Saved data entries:
- - -
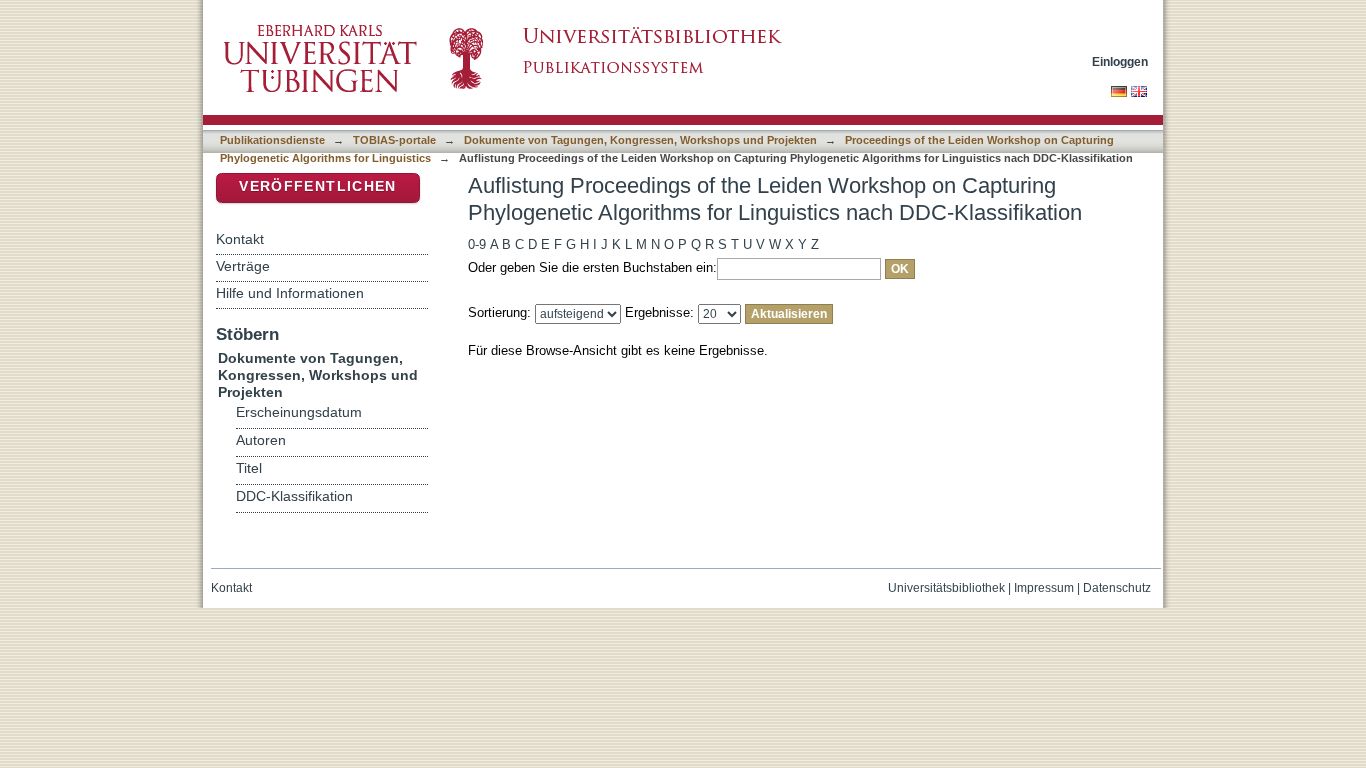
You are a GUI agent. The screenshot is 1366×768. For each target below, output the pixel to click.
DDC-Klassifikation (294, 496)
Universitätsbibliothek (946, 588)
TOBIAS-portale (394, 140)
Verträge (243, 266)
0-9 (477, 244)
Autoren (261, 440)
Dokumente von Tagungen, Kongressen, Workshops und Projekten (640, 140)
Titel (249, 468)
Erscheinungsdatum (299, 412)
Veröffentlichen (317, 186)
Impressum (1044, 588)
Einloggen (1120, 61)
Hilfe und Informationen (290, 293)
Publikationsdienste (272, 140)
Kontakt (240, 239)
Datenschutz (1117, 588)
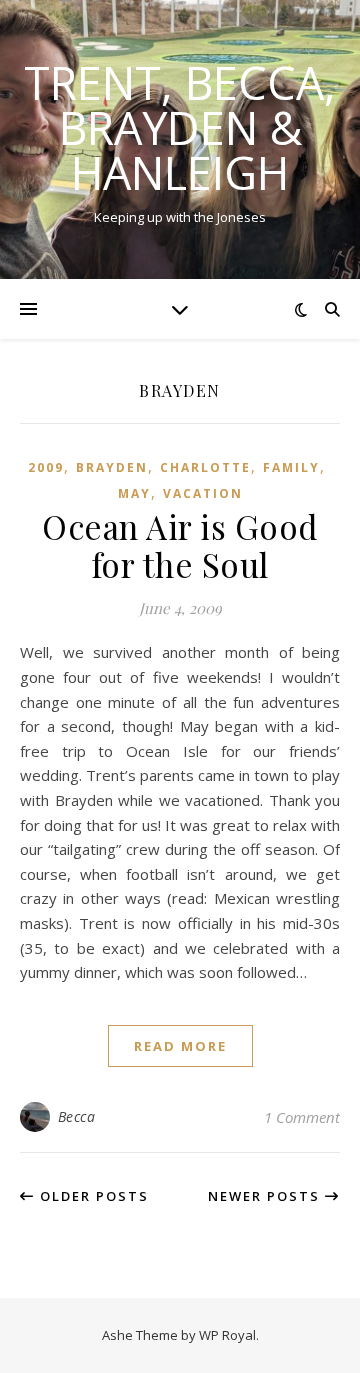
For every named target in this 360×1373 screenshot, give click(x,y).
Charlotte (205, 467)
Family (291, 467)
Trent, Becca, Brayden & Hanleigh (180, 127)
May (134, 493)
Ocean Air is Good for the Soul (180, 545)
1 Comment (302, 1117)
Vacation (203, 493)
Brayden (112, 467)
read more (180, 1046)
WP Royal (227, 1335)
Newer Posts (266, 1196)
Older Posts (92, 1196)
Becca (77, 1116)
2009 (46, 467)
- - -
TASK STATEMENT:
Skip the pictures and transcribe the rest of the records exactly.

SOLUTION TO THIS EXERCISE:
You are a GUI agent. The screenshot is 1366×768. For each target below, output the pixel to click.
DDC-Klassifikation (294, 496)
Universitätsbibliothek (946, 588)
TOBIAS-portale (394, 140)
Verträge (243, 266)
0-9 (477, 244)
Autoren (261, 440)
Dokumente von Tagungen, Kongressen, Workshops und Projekten (640, 140)
Titel (249, 468)
Erscheinungsdatum (299, 412)
Veröffentlichen (317, 186)
Impressum (1044, 588)
Einloggen (1120, 61)
Hilfe und Informationen (290, 293)
Publikationsdienste (272, 140)
Kontakt (240, 239)
Datenschutz (1117, 588)
For every named target in this 360×1373 screenshot, give click(x,y).
Charlotte (205, 467)
Family (291, 467)
Trent, Becca, Brayden & Hanleigh (180, 127)
May (134, 493)
Ocean Air is Good for the Soul (180, 545)
1 Comment (302, 1117)
Vacation (203, 493)
Brayden (112, 467)
read more (180, 1046)
WP Royal (227, 1335)
Newer Posts (266, 1196)
Older Posts (92, 1196)
Becca (77, 1116)
2009 (46, 467)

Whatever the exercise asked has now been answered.